[ABOUT THIS TASK] Output only the lines below that start at the line containing "Image resolution: width=1189" and end at the line containing "This screenshot has height=700, width=996.", with both ends kept.

[GIVEN RECORDS]
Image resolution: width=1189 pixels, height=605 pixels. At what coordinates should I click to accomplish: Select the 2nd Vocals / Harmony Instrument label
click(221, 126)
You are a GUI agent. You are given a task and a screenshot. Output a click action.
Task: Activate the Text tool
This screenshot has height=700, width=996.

--

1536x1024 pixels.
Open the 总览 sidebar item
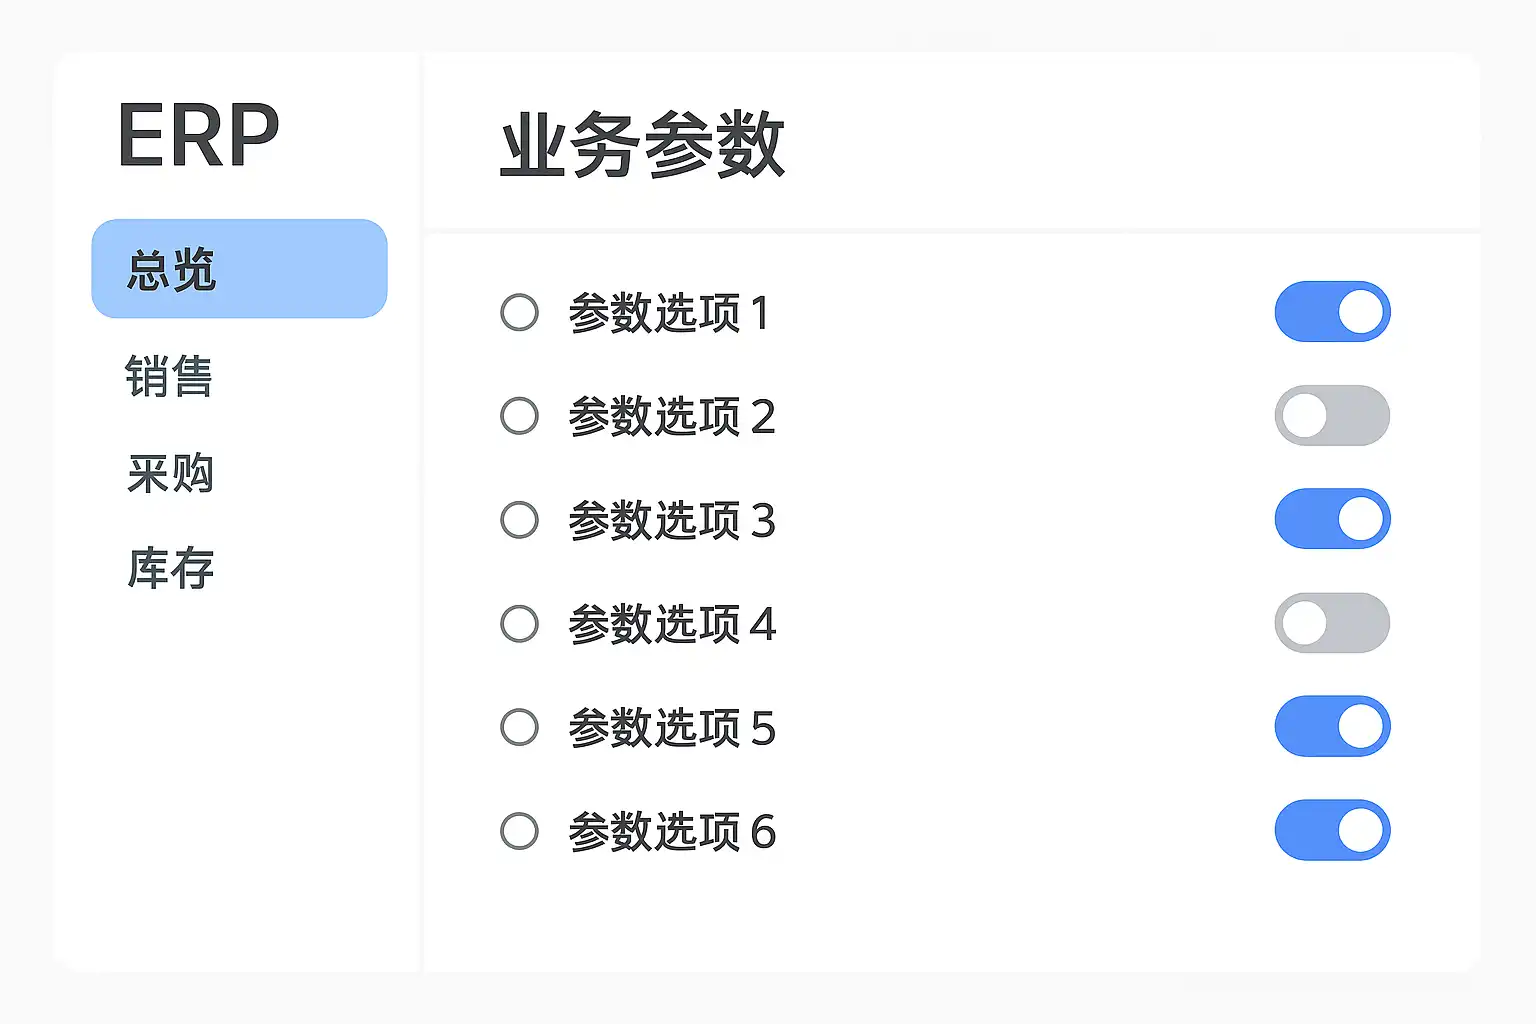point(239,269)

[RESPONSE TO THIS TASK]
Image resolution: width=1189 pixels, height=605 pixels. At what coordinates should I click to accomplish: Select the 2nd Vocals / Harmony Instrument label
click(221, 126)
You are a GUI agent. You are given a task and a screenshot. Output a click action.
Task: Activate the Text tool
This screenshot has height=700, width=996.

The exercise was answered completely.